6 October 2003 Education program for photonics professionals
Author Affiliations +
Proceedings Volume 9663, Eighth International Topical Meeting on Education and Training in Optics and Photonics; 96630E (2003) https://doi.org/10.1117/12.2208378
Event: Eighth International Topical Meeting on Education and Training in Optics and Photonics, 2003, Tucson, Arizona, United States
Abstract
The University of Waterloo, partnered with key industry players, Photonics Research Ontario and the Ontario government, has launched Ontario’s first diploma-level photonics program to re-skill scientists and engineers. The Education Program for Photonics Professionals (EP3) offers the basics of a university level Optics education, but in a manageable timeframe and format for the working professional.

The rapid growth of the photonics sector in the last decade far outpaced the ability of education and training providers to produce graduates with critical skills in photonics. The Ontario education system has begun to respond to this pressure by offering new photonics education programs at all levels from grade school through to community colleges and universities. However, producing new graduates is only part of the solution. Because of the past lack of specialized optics and photonics programs, existing scientists and engineers need to be re-skilled. To address this gap, in April 2002, the University of Waterloo introduced the Education Program for Photonics Professionals, or EP3.

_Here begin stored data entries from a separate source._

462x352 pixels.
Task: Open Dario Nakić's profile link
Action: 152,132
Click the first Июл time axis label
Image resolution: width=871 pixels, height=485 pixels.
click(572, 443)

The curriculum of EP3 is driven by a broad-based analysis of industry’s needs, and tailored with the support of EP3’s Industrial Advisory Board. Currently, EP3 is a series of six courses; Introduction to Optics, Physical Optics, Optical Design, Radiometry and Photometry, Lasers and Electro-optics and Optical Communications. In addition to these courses there are two laboratory sessions that will be held on week-ends following the third and sixth courses. Each laboratory session is a series of six labs covering the topics of the preceding three courses.

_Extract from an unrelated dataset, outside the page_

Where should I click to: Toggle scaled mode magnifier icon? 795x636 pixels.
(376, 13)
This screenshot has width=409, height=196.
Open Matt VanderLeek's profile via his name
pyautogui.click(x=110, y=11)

EP3 will maintain a high academic standard. Each course is eight weeks long, consisting of 3 lecture hours per week along with graded homework assignments. Each course has a mandatory, proctored final examination; students must receive a minimum mark on the examination to pass the course. Students successfully completing each course will receive a certificate; students successfully completing all six courses and the two laboratory sessions will receive a diploma. Certificates and diplomas will be issued by the Faculty of Science of the University of Waterloo. Graduates of EP3 become alumni of the University of Waterloo.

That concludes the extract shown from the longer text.